On amendments made in relation to Article 23(2)(d), including the IEPD, the article states that where relevant there shall be provisions for safeguards to prevent abuse or unlawful access or transfer. This instrument will introduce additional measures to address Article 23(2)(d). It will mandate the Secretary of State to have an immigration exemption policy document in place prior to the exemption being relied on; that they must have regard to their IEPD when applying the exemption; that a record is kept of the application of the immigration exemption; and that the data subject be informed of its application, save in certain circumstances.

The IEPD and any subsequent updates to it will be published in a manner that the Secretary of State considers appropriate. Publication will allow for flexibility, where future concerns arise—I will take back the comments that the noble Baroness, Lady Hamwee, made this evening. There is no requirement to go through Parliament and any future concerns, if they arise, could be addressed in a shorter timeframe.

The regulations also specify what the IEPD must address. This additional measure will promote high standards of safeguards in applying the immigration exemption, consistent with those in relation to personal data relating to criminal convictions and offences. The IEPD explains how the immigration exemption must be operationally applied and the circumstances in which data rights might be exempted. These are set out in clear and precise terms. They will form part of Schedule 2 to the DPA 2018 once in force and, as such, will clearly constitute legislative measures.

Amendments are also made to Article 23(2)(e), on provisions as to the specification of the controller or categories of controllers, and to Article 23(2)(h), which states that where relevant there shall be provisions for the right of a data subject to be informed about the restriction, unless that is prejudicial to the purposes of the restriction—we went through that during the previous debate. The instrument will amend the immigration exemption so that the controller will have to inform the data subject that the exemption has been relied upon unless to do so would prejudice the purpose of the restriction, once again proving our commitment to be as open and transparent as we are able.

I am not sure whether it was the noble Baroness or the noble Lord who asked about the consultation process, but they almost played my words back to me. We consulted the parties to the litigation and the ICO and considered carefully their observations and comments, making amendments to the draft as appropriate, but clearly we did not take everyone’s comments on board, and therefore the court process came into being. We have tried, as far as possible, to address the issues through the IEPD.

I hope that noble Lords are now satisfied—I do not think they are, judging by their faces. I shall leave it there.
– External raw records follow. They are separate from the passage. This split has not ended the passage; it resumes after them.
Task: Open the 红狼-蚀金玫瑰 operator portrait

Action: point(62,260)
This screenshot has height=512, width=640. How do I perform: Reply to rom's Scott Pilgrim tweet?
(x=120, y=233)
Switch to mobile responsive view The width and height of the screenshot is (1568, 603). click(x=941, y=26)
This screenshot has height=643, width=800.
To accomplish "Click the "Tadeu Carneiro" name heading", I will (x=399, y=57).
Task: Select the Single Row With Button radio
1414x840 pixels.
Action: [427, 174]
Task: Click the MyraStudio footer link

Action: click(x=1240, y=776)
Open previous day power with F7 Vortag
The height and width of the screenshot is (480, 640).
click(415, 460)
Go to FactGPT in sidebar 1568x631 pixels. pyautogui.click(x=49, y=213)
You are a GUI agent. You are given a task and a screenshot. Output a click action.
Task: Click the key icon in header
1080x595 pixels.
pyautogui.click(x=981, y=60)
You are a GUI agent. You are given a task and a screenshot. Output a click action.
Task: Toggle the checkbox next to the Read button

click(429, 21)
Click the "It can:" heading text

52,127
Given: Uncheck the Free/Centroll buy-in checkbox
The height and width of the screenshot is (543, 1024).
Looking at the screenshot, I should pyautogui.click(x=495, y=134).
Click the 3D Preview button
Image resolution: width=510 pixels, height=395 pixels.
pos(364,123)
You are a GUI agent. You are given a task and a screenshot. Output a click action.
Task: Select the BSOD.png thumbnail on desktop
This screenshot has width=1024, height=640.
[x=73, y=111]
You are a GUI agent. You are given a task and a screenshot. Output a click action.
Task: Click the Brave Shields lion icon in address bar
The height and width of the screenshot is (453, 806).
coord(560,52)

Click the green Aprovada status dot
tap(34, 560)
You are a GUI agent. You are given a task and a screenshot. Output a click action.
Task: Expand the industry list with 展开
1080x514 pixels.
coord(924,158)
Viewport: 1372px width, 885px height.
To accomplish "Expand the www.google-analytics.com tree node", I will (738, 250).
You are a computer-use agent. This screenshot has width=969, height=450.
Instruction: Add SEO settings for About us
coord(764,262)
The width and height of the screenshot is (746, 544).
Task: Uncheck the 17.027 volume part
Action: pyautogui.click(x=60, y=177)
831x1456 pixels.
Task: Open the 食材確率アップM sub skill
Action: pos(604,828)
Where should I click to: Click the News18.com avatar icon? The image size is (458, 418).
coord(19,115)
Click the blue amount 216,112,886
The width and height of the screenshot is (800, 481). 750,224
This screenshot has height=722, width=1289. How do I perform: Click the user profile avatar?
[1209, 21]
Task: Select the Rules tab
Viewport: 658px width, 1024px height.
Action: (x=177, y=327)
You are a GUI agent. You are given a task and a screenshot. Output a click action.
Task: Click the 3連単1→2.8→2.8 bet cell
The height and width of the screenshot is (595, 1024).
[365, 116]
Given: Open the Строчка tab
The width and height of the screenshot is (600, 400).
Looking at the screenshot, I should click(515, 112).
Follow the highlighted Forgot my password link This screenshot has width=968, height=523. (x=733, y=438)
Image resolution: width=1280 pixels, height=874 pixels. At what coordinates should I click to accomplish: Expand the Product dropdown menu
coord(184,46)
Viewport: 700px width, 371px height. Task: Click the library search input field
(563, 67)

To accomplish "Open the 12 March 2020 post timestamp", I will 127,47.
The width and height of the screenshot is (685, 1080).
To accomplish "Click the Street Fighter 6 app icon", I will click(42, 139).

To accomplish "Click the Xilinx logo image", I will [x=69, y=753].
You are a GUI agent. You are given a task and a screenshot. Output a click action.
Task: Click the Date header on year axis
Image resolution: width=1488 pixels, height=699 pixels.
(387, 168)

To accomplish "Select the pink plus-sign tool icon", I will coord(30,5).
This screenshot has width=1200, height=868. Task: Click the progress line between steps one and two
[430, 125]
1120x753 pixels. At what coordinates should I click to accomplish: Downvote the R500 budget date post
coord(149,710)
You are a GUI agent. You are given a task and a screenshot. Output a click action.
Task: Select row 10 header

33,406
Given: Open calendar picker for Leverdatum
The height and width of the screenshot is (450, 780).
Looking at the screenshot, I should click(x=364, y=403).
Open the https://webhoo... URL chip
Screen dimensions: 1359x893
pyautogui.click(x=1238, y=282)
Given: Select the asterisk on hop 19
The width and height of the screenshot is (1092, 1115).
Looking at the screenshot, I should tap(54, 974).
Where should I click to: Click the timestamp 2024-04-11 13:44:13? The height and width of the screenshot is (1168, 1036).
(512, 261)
My Lords, I am grateful to the Minister for reiterating the Government’s position. I am also grateful to my noble friend Lady Hamwee for her detailed analysis of the issues, my noble friend Lord Clement-Jones for his support, and the noble Lord, Lord Ponsonby of Shulbrede. To quote the Minister, I think we will have to agree to disagree. Sadly, another case appears to be inevitable. I beg leave to withdraw the Motion.

Motion withdrawn.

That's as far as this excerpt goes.